Work instruction ▸
Beneath this task are records; state how many of their lines hold the word "pixels", and nothing else.

Segment Open

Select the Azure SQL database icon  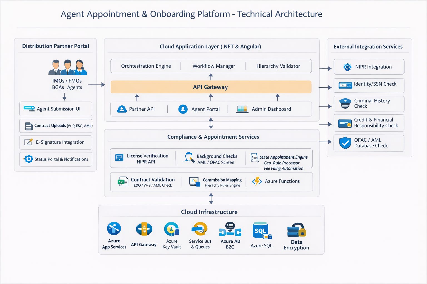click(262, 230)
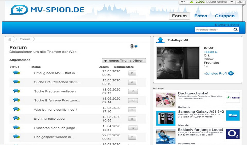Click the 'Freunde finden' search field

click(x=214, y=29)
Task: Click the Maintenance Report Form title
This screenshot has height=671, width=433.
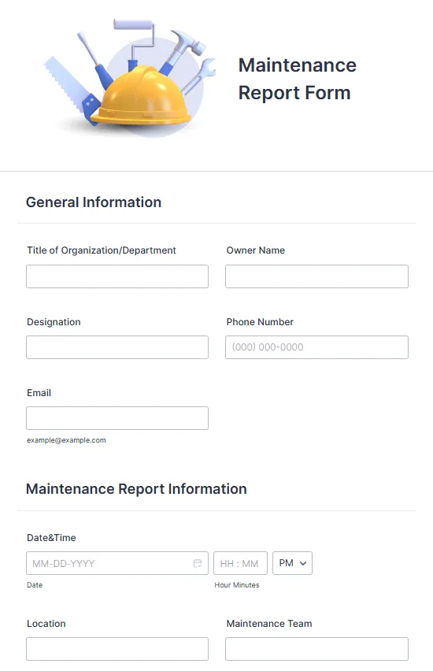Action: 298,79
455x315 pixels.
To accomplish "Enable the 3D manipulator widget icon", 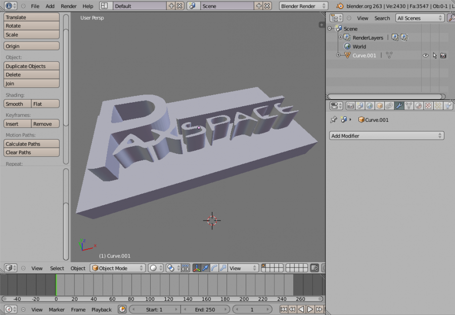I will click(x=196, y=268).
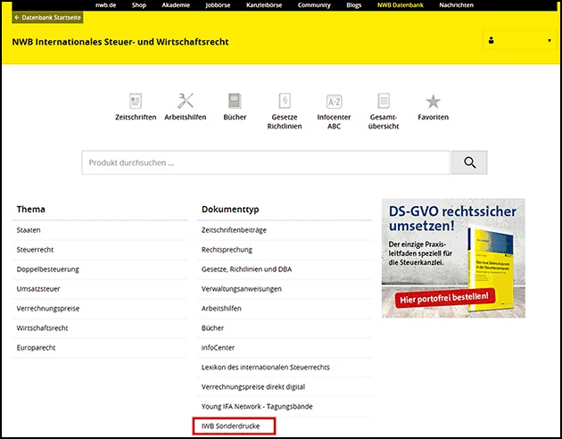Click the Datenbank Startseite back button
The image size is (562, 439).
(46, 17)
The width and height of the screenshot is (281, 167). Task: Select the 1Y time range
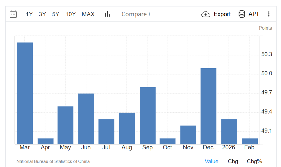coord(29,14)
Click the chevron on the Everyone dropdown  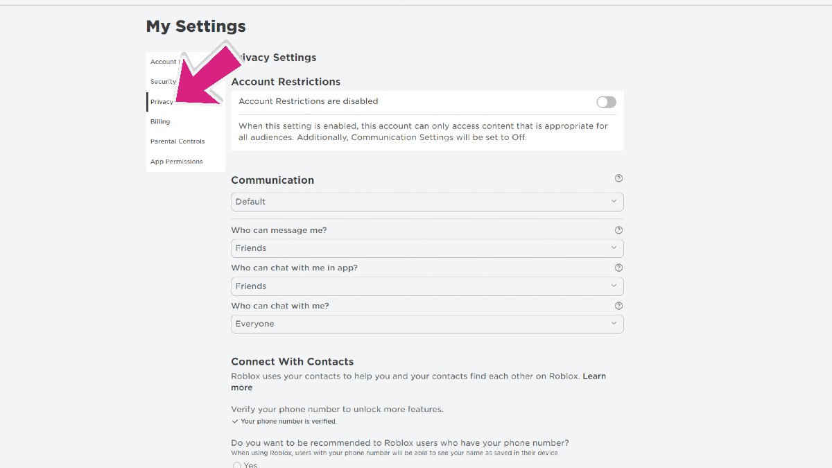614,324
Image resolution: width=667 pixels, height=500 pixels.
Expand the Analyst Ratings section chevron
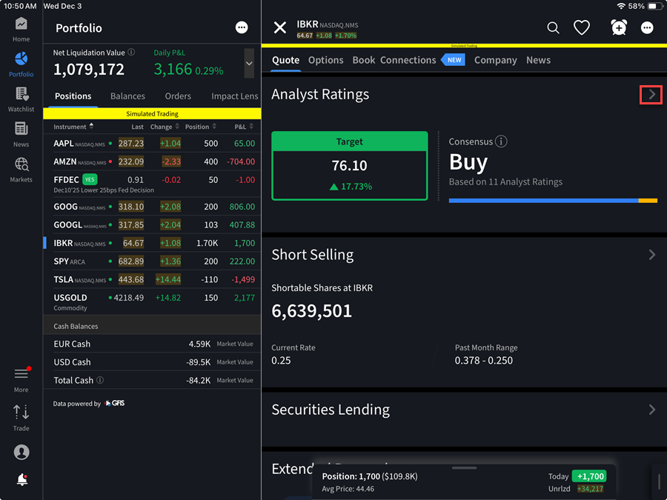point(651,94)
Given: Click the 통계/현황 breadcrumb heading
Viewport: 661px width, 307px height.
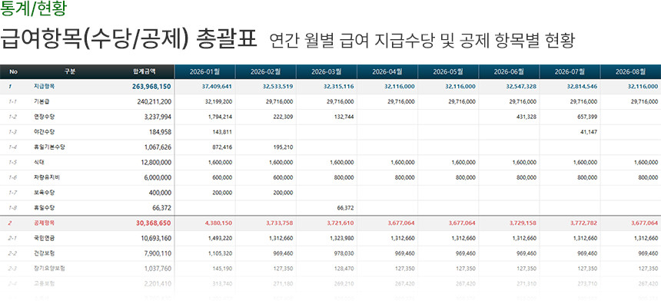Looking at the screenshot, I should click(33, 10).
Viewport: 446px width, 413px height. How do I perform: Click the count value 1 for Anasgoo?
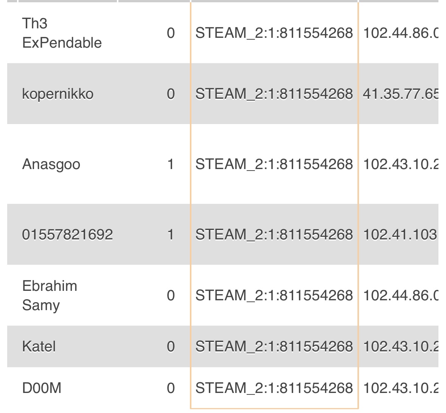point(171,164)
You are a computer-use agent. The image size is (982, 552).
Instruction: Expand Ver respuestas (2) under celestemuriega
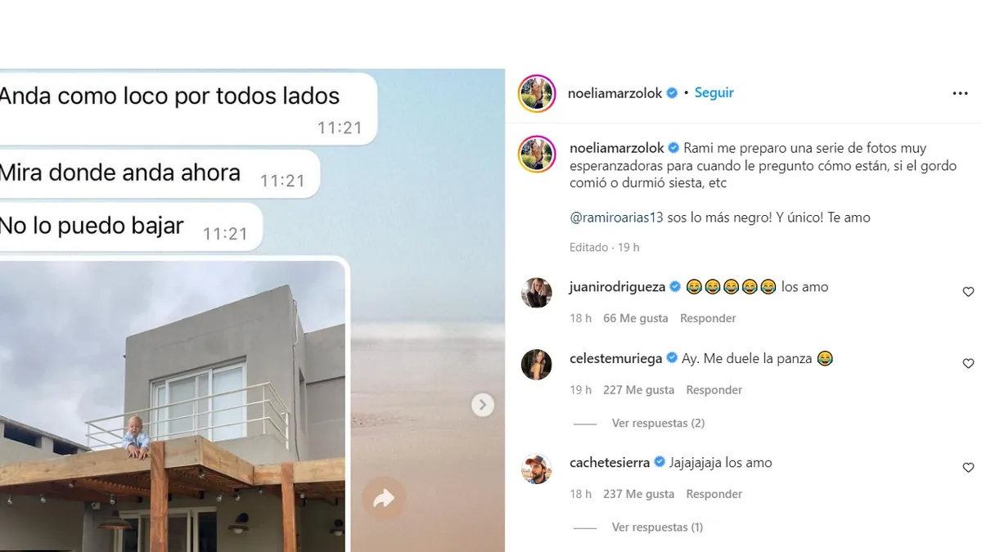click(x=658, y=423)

Segment Closed

Solution ▸
2